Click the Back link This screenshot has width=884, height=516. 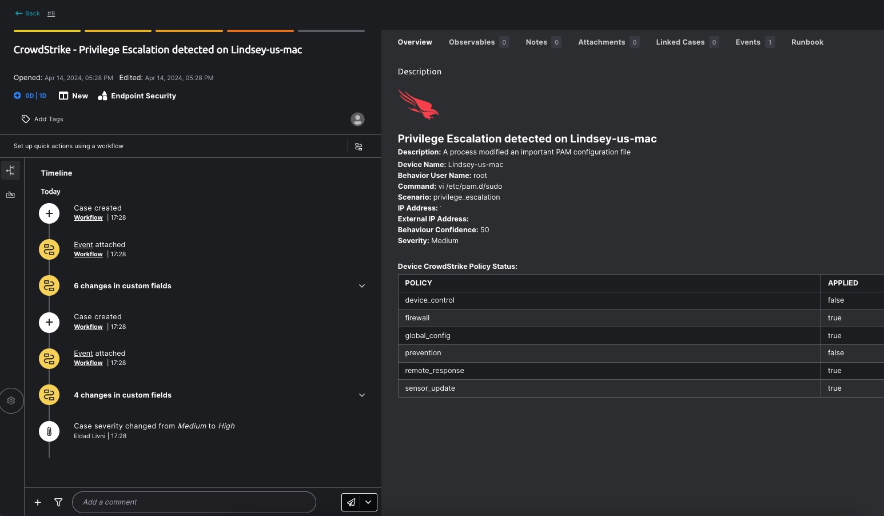(x=28, y=13)
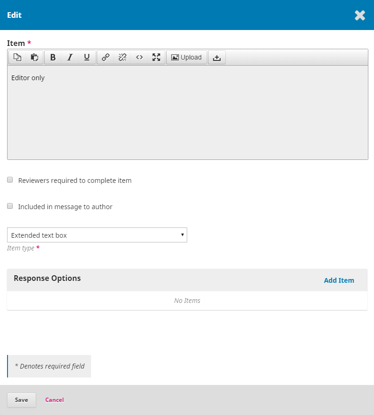Image resolution: width=374 pixels, height=415 pixels.
Task: Click Add Item in Response Options
Action: (339, 280)
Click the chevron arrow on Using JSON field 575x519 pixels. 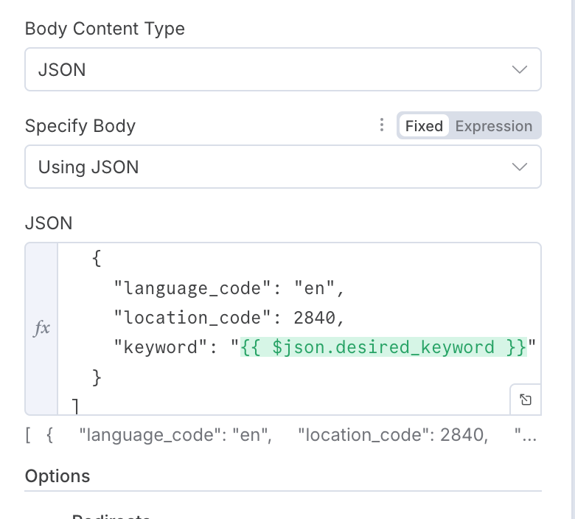[x=519, y=167]
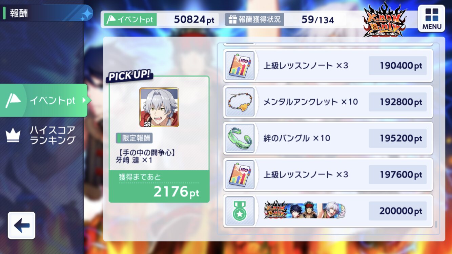Image resolution: width=452 pixels, height=254 pixels.
Task: Tap lesson note icon at 190400pt
Action: point(240,66)
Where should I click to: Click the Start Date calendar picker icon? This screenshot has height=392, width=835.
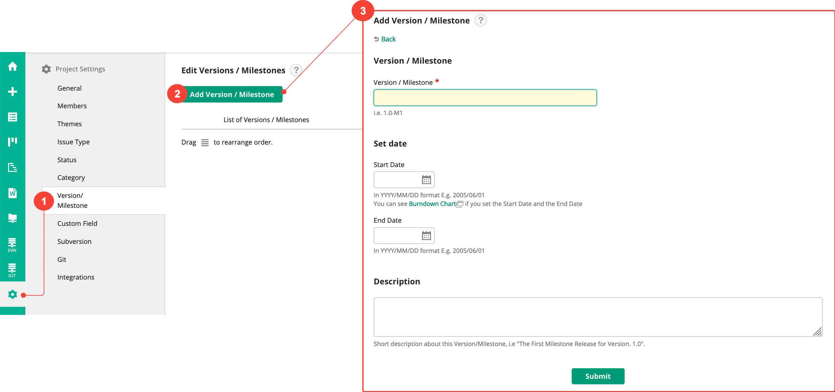pyautogui.click(x=426, y=180)

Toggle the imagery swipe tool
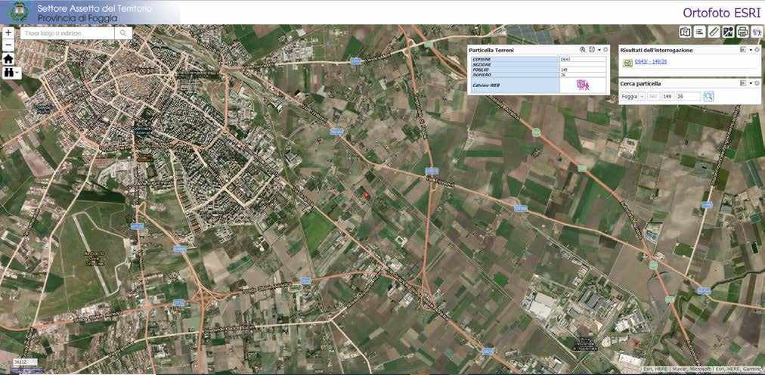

* **Your task**
The copy must begin at the line containing "Where should I" and end at the last line of the data above, with every line retyped exactly and no pictures included.

* **Solved problem**
Where should I click to: Click the Start Date calendar picker icon? This screenshot has height=392, width=835.
pyautogui.click(x=426, y=180)

Toggle the imagery swipe tool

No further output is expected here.